WORK TO BE COMPLETED: The lines from the one holding "Switch to the" to the end of the records below, exactly as written, are the only thing to return.

***

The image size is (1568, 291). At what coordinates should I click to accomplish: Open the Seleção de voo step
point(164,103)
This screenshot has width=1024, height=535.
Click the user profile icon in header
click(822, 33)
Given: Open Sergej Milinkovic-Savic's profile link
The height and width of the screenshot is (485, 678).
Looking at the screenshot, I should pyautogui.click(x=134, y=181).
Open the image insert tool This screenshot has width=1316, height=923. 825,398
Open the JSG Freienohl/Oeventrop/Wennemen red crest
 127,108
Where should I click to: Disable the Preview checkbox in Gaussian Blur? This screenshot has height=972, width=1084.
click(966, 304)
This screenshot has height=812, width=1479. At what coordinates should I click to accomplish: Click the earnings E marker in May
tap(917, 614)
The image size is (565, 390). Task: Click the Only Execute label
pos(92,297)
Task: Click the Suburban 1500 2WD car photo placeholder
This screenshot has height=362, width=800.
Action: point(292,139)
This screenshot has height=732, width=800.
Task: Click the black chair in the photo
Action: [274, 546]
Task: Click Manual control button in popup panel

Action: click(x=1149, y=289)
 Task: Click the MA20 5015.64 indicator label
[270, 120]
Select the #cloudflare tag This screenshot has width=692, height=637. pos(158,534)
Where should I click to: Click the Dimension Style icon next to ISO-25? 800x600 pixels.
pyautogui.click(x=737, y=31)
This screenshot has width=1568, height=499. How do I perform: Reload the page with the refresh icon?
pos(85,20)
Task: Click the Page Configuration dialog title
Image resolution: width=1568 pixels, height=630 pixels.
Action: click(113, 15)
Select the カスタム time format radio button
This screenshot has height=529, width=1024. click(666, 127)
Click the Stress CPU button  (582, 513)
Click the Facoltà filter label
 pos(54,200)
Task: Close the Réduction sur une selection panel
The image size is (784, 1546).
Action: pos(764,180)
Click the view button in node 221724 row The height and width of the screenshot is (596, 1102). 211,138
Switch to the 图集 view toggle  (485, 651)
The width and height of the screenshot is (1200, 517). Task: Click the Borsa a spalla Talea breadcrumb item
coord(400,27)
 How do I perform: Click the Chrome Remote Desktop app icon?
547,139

***

RESPONSE:
Switch to the 图集 view toggle  (485, 651)
The width and height of the screenshot is (1200, 517). Task: Click the Borsa a spalla Talea breadcrumb item
coord(400,27)
 How do I perform: Click the Chrome Remote Desktop app icon?
547,139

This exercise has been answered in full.